Germany is currently considering holding special offshore wind tenders to produce green H2, according to the draft of a national hydrogen strategy seen by Recharge. The draft document also states that green hydrogen should provide 20% of the country’s hydrogen needs by 2030, which would equate to nearly 1.5 million tonnes, according to Platts Analytics — far above the 275,000 tonnes of tenders suggested by Schulze.
Currently 70 million tonnes of hydrogen are produced each year, mainly for use in oil refineries and for ammonia production, more than 95% of which is produced from methane or coal, pumping nine to 12 tonnes of CO2 into the air for every tonne of H2 produced.
Schulze also questioned the use of blue hydrogen — derived from methane with carbon capture and storage (CCS) — saying that production costs would be higher than green H2, which is produced by using renewable energy to split water molecules into hydrogen and oxygen inside machines called electrolysers.
She said she did not want the potential controversy of a debate on CCS to overshadow the hydrogen debate.
Oil & gas companies argue that blue hydrogen could be scaled up much faster than green, as the natural-gas infrastructure is already in place — even though a massive upfront investment running into the hundreds of millions of euros would be required to create large-scale CCS.
It is unclear how much say Schulze will have in the final hydrogen strategy, which is expected to be published in late March.

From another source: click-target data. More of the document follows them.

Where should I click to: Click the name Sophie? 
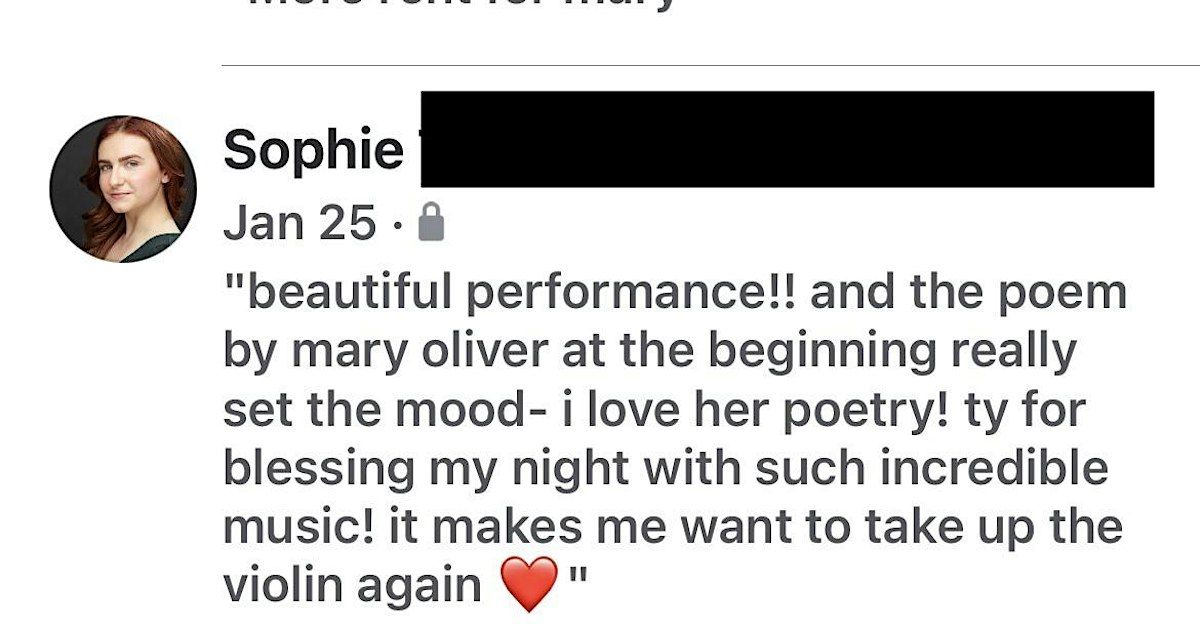pyautogui.click(x=313, y=149)
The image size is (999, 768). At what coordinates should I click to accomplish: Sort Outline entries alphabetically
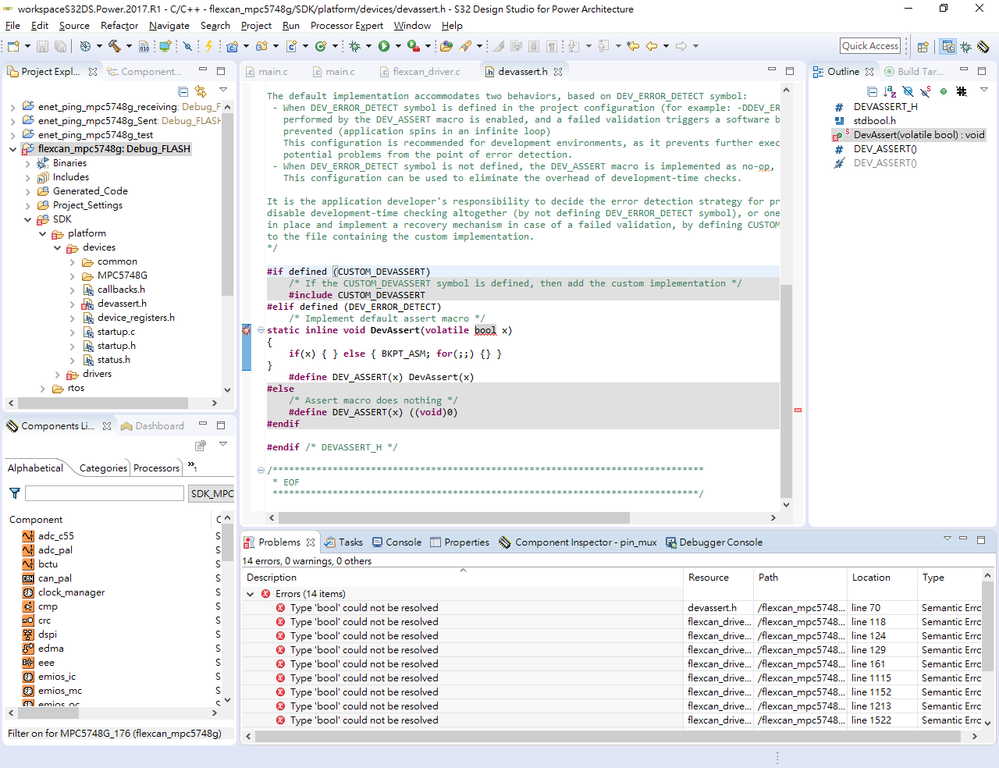point(889,91)
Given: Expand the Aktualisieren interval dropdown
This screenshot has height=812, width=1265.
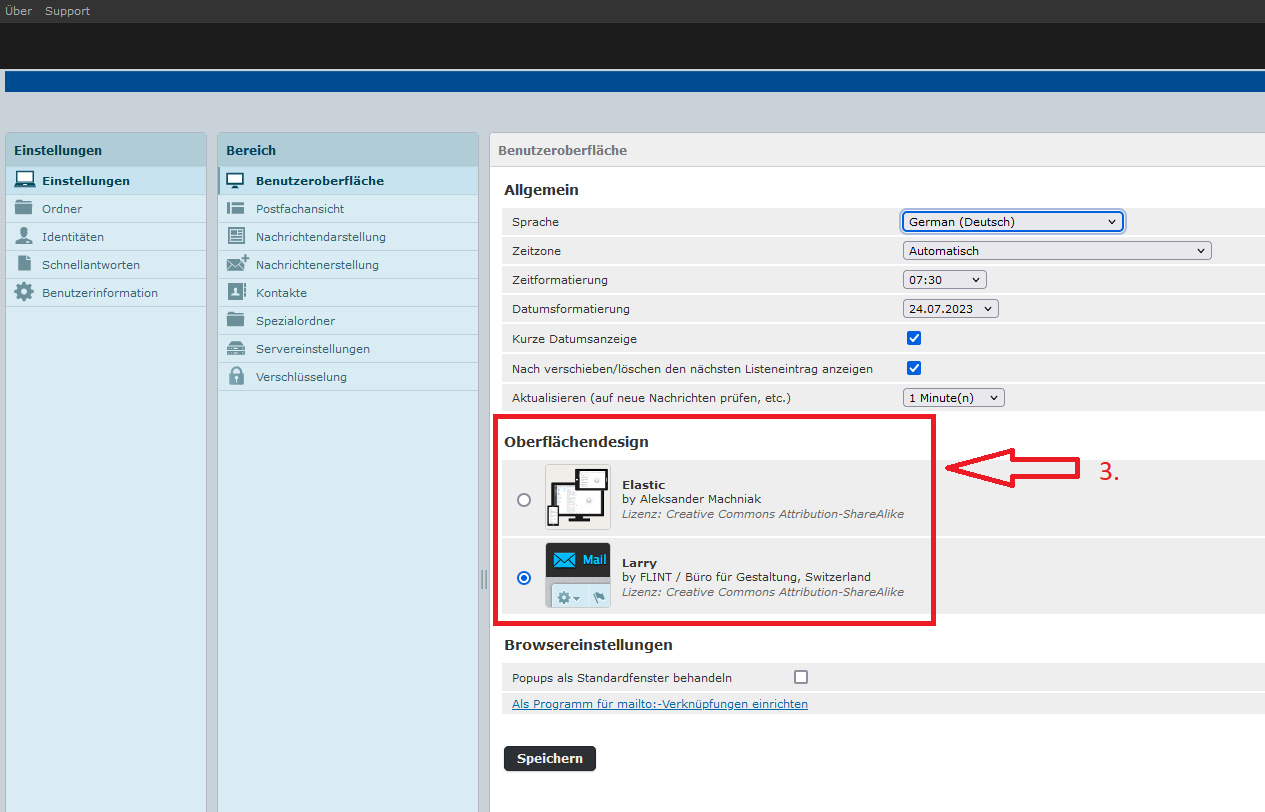Looking at the screenshot, I should click(x=953, y=398).

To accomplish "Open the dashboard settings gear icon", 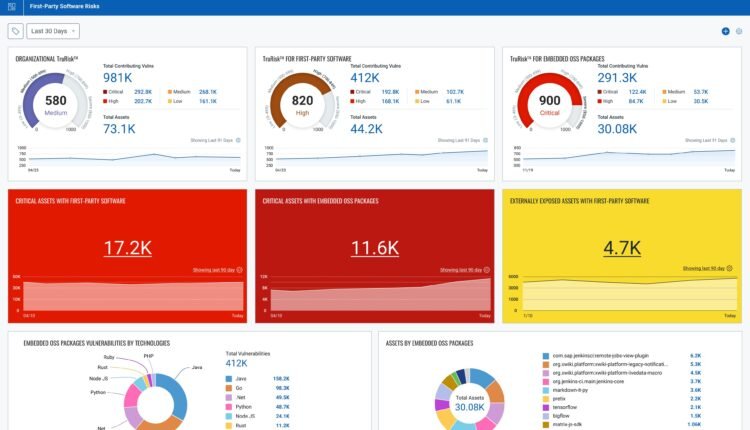I will 739,31.
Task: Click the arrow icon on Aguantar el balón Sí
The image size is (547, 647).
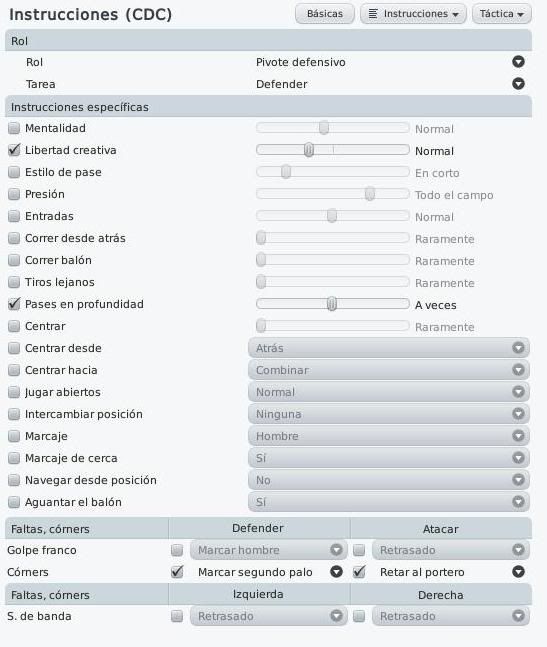Action: (x=518, y=502)
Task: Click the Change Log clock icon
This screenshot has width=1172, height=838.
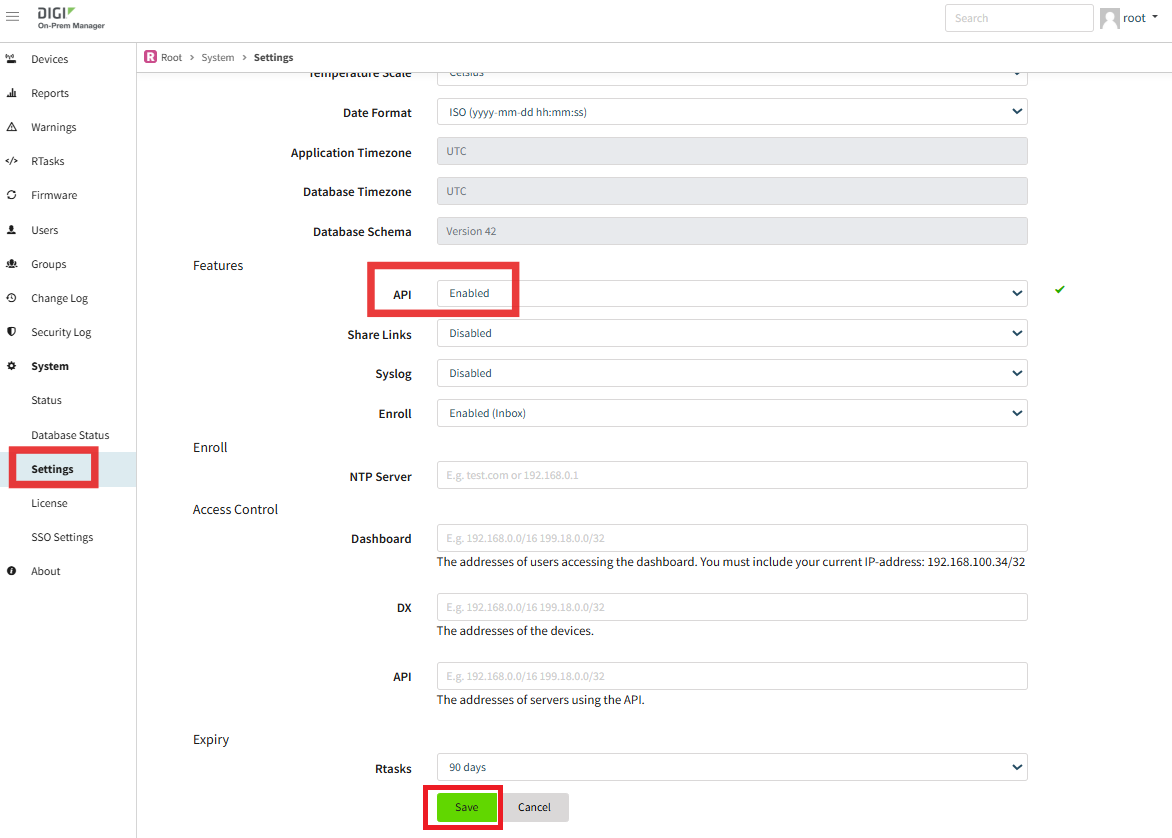Action: [11, 298]
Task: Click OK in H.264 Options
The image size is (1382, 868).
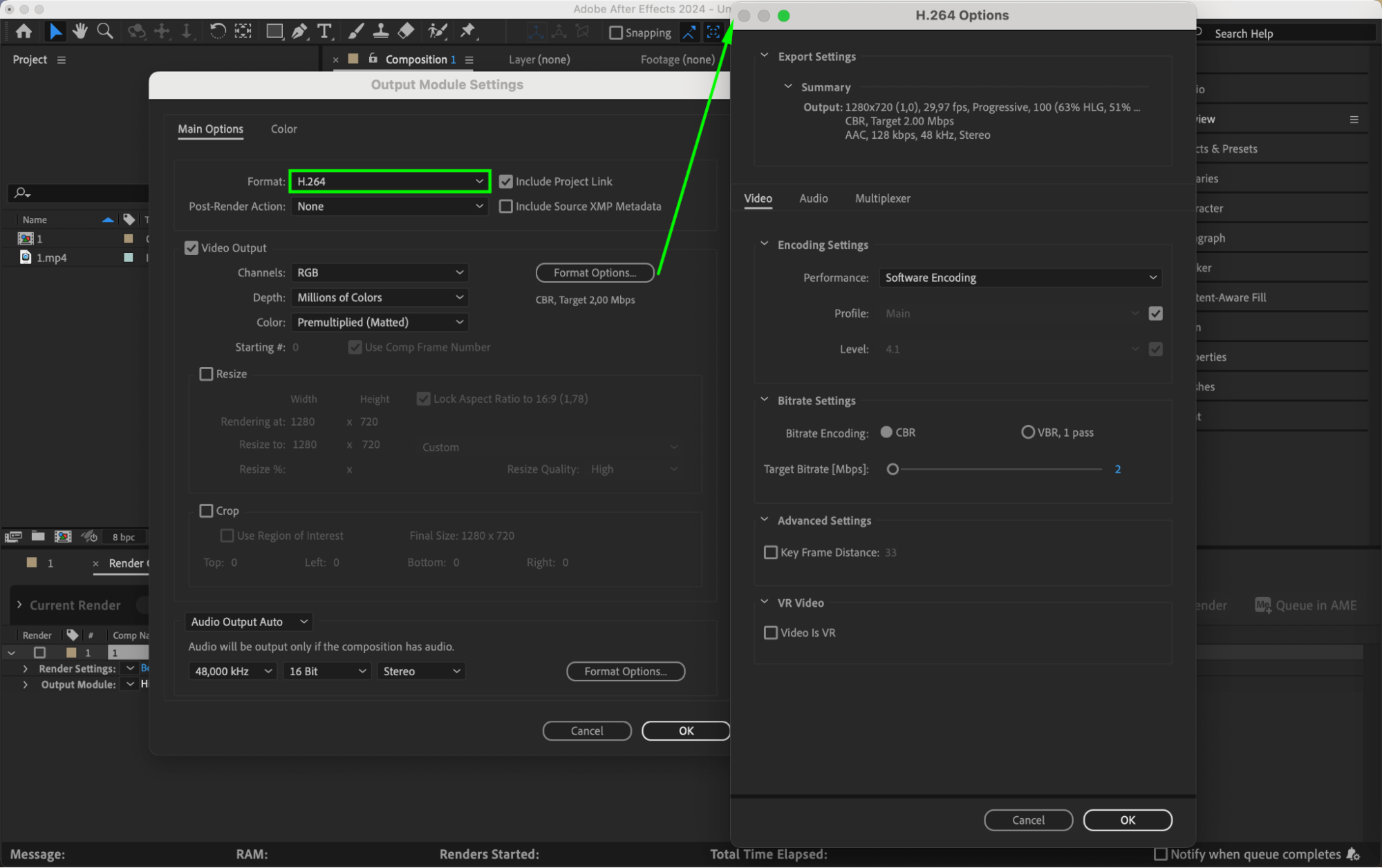Action: point(1127,820)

The final decision will rest with the economics and energy minister Peter Altmaier, a close colleague of Chancellor Angela Merkel.
According to analyst BloombergNEF (BNEF), green hydrogen costs between $2.50-6.80 per kilogram today, with the IEA putting the current price of grey H2 production at $1-1.80/kg and blue hydrogen at $1.40-2.40/kg.
At the moment, green hydrogen is largely being produced at pilot projects only, with 252MW worth of electrolysers installed worldwide at the end of last year and 3GW due to be completed by the end of 2024. The world’s biggest electrolyser, the 10MW Refhyne project at Shell’s Rheinland oil refinery, is under construction and due to be completed this summer, when it will begin generating about 1% of the hydrogen used by the refinery.
Three sets of analysts — McKinsey (on behalf of the Hydrogen Council), BNEF, and Wood Mackenzie and McKinsey — have issued reports in the past six months stating that green hydrogen could become cost-competitive by 2030 as economies of scale drive down the cost of electrolysers and the price of wind and solar power continues to fall.
BNEF argues that by 2030, the cost of green H2 may fall as low as $1.40/kg, and sink to $0.80/kg by 2050. while WoodMac argues that green hydrogen will be cost-competitive in Australia, Germany and Japan by 2030, if the cost of renewable energy falls to $30/MWh.